Streit in der nordrhein-westfälischen CDU um den Inhalt eines Wahlplakats eskaliert / Parteiausschlußverfahren gegen Kritiker in Dortmund beantragt  ■  Aus Düsseldorf J.Nitschmann

Auf die zunehmende innerparteiliche Kritik an dem bundesweit plakatierten Europawahlslogan der CDU: „Radikale und SPD / Zukunft und Wohlstand ade“ hat die Parteiführung der nordrhein-westfälischen Landes-CDU mit einer Intensivierung der umstrittenen Kampagne und der Maßregelung von Kritikern reagiert.
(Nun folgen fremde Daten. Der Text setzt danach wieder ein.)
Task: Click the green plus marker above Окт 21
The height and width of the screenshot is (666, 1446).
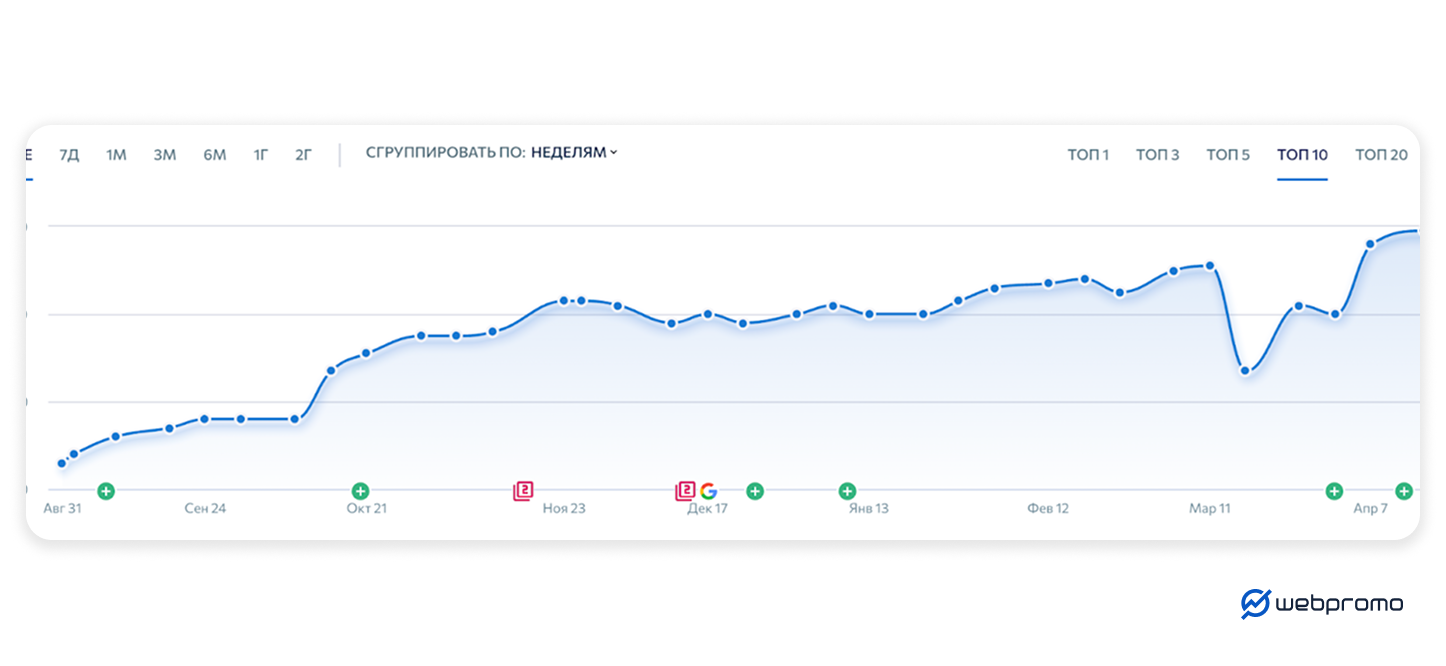Action: pos(360,490)
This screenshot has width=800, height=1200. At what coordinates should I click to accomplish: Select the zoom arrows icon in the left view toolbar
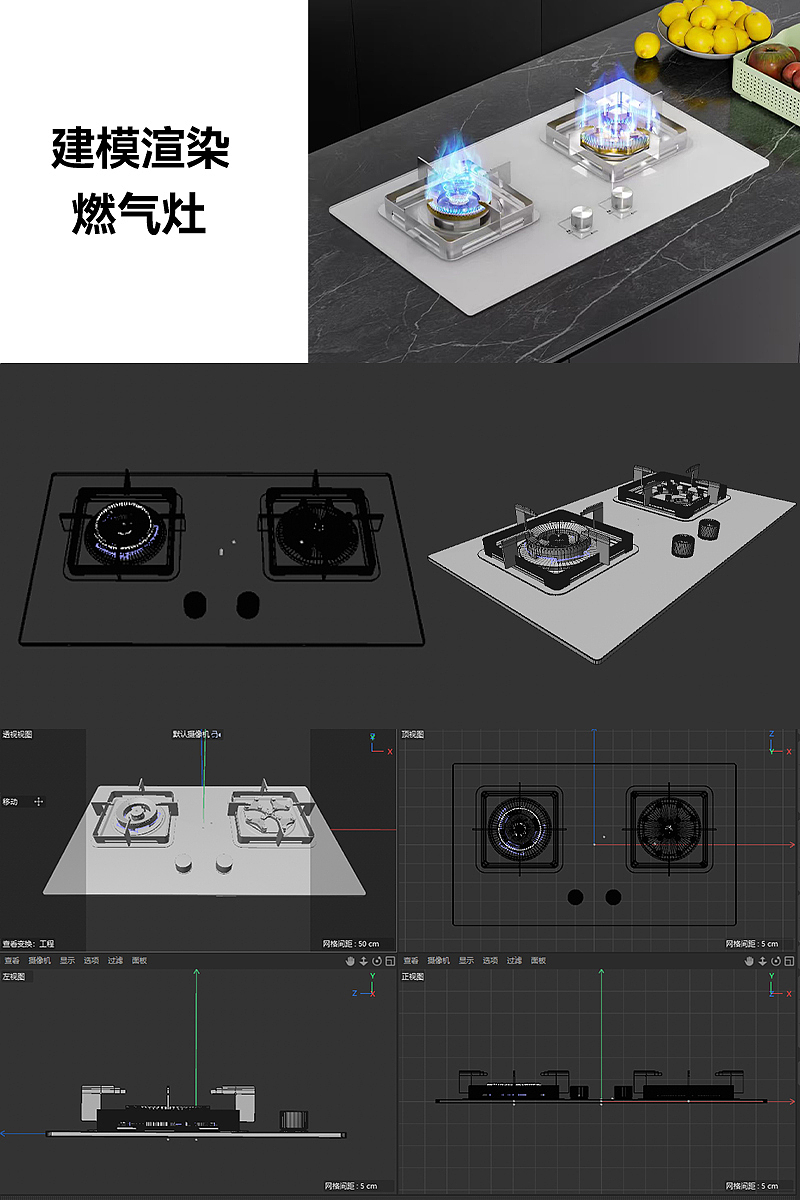coord(363,962)
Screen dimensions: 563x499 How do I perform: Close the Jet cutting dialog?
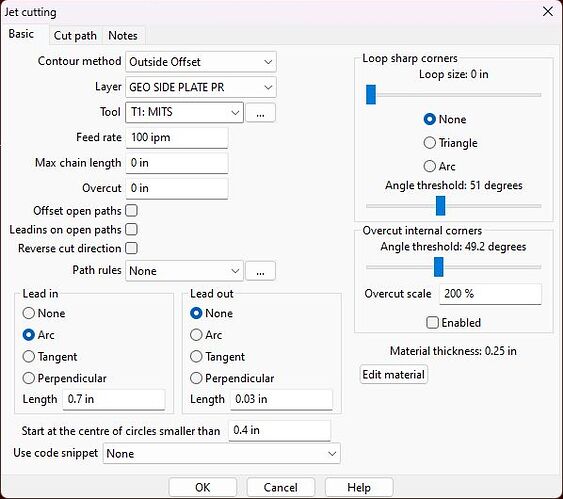point(548,11)
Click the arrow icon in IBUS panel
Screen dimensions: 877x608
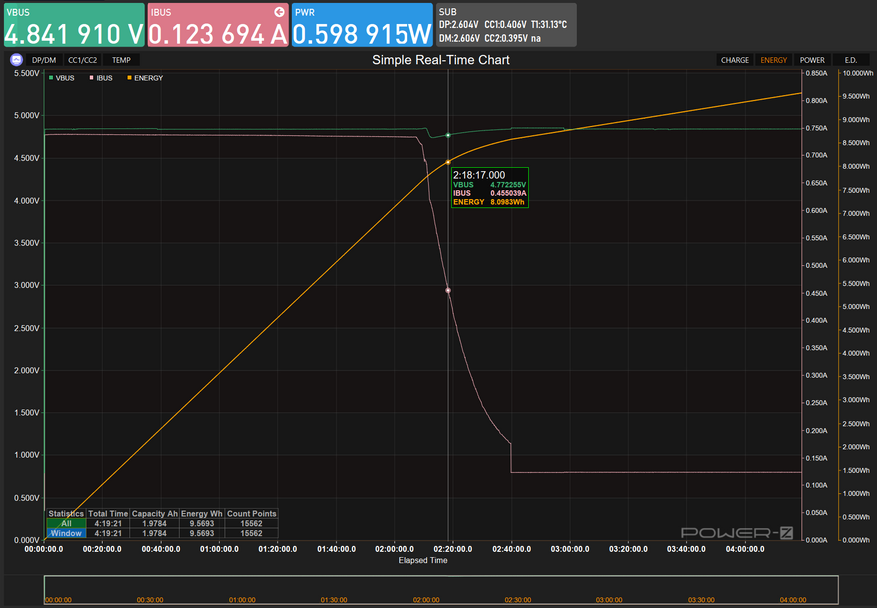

Ende vergangener Woche hatte die örtliche CDU im gesamten Stadtgebiet sämtliche Plakate mit einem Kohlbildnis überklebt - und dies nur wenige Stunden nachdem sie angeliefert worden waren. Helmut Linssen, Generalsekretär der nordrhein-westfälischen CDU, reagierte prompt: Er befahl, den umstrittenen Slogan zu plakatieren. Dort wo bereits ein Kohlkonterfei hing, sollte, so der örtliche CDU -Geschäftsführer Karl-Ferdinand Kinting, das „Radikalen„ -Plakat für den Fall drübergeklebt werden, daß das Kanzlerbildnis „bemalt oder versaut“ worden sei. Noch am Sonntag bei einer zentralen Europawahlkampfkundgebung mit Bundeskanzler Helmut Kohl und CDU-Landeschef Norbert Blüm hatte die CDU-Bundesgeschäftsstelle eigens ein „Radikalen„ -Plakat aus Bonn als Hintergrundkulisse für die Rednertribüne auf den Aachener Marktplatz schaffen lassen. Der Grund: sämtliche Plakatflächen mit dem umstrittenen Slogan waren von den eigenen Parteifreunden überklebt worden.

Inzwischen kündigte Generalsekretär Linssen gegenüber Journalisten an, daß die CDU an Rhein und Ruhr ihre „Radikalen„-Kampagne noch intensivieren werde, weil er sich davon eine Mobilisierung der eigenen Anhängerschaft verspreche.

Dagegen wächst an der CDU-Basis der Unmut über die „Radikalen„-Plakate. In der Düsseldorfer CDU-Parteizentrale hieß es, „in einer Reihe von Städten“ hätten sich Christdemokraten geweigert, diesen Slogan zu plakatieren, „mehrere CDU-Kreisverbände“ strebten eine Distanzierung der Landes-CDU von dieser bundesweiten Plakataktion an. Vor allem in Hochschulstädten gebe es massive Schwierigkeiten damit. Auch die CDU in Münster weigerte sich, das „Radikalen„-Plakat zu kleben: „Ich bin der Meinung, daß dieser Slogan so vergröbernd ist, daß er nicht mehr wirksam wird“, erklärte der Münsteraner CDU-Chef Hanno Höying.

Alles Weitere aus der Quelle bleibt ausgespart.